Representantes do setor agropecuário argumentam que o aumento ocorre em um contexto de frequentes reclamações sobre a qualidade do fornecimento de energia em áreas rurais. Entre os principais problemas relatados estão interrupções no abastecimento, oscilações de tensão e dificuldades que afetam atividades dependentes de energia elétrica.
O tema já foi debatido em audiências públicas realizadas em Curitiba e em Brasília, onde produtores e lideranças do setor apresentaram demandas relacionadas à melhoria da infraestrutura elétrica no meio rural. As discussões destacaram os prejuízos causados por falhas no fornecimento e seus reflexos sobre a produtividade das propriedades.
Segundo representantes do agronegócio, o reajuste supera a inflação registrada no período e aumenta a preocupação dos produtores em relação aos custos operacionais.
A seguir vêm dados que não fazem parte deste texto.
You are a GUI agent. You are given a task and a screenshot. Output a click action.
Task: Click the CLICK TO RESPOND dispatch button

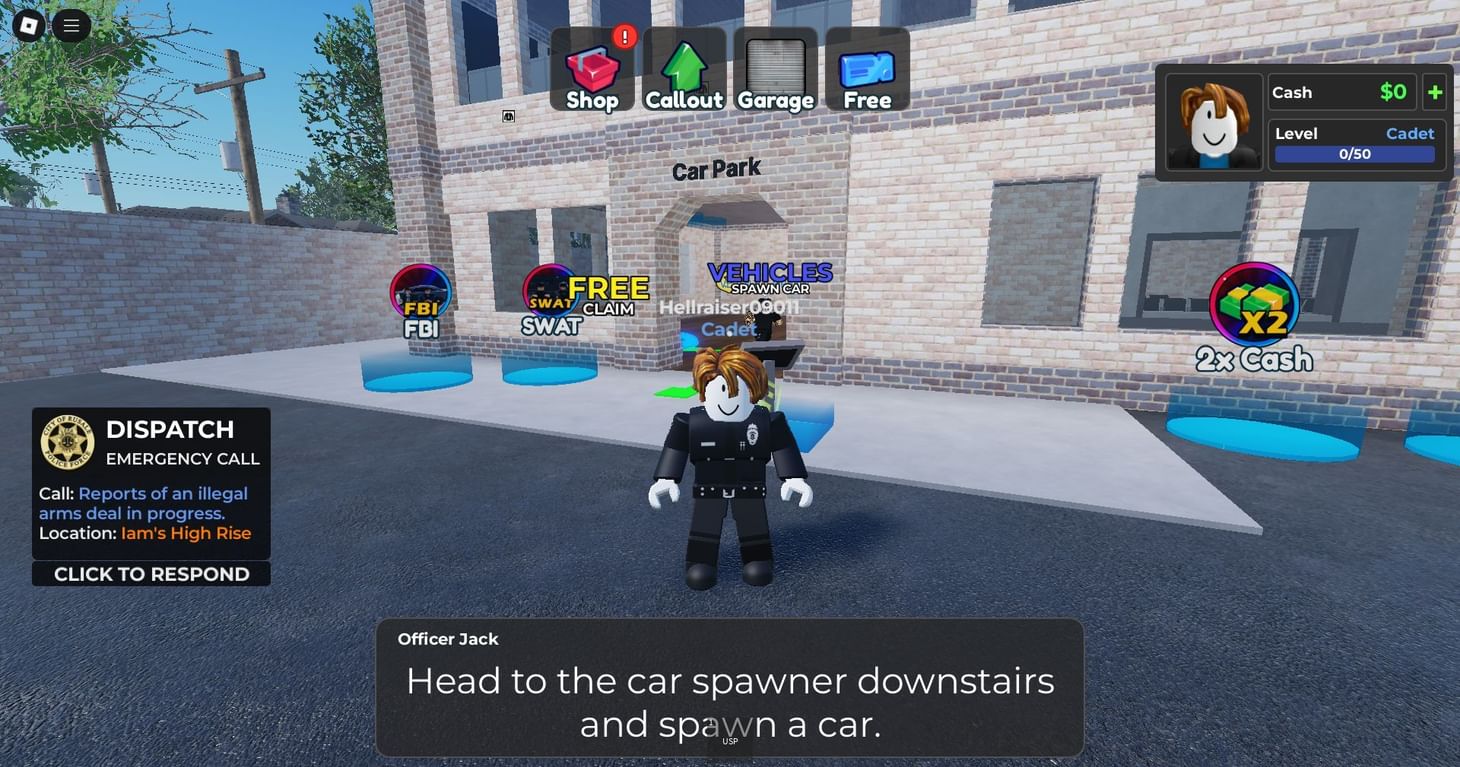[x=151, y=573]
A energia elétrica é considerada um insumo estratégico para diversas cadeias produtivas, especialmente em atividades que exigem refrigeração, automação, irrigação e processamento.
O setor também pretende buscar diálogo com autoridades e órgãos reguladores para discutir alternativas que reduzam os impactos do aumento e promovam avanços na qualidade do serviço prestado às áreas rurais.
A avaliação é que a melhoria da infraestrutura energética é fundamental para garantir maior competitividade ao agronegócio paranaense, reduzir prejuízos causados por interrupções no fornecimento e assegurar condições adequadas para o desenvolvimento das atividades produtivas no campo.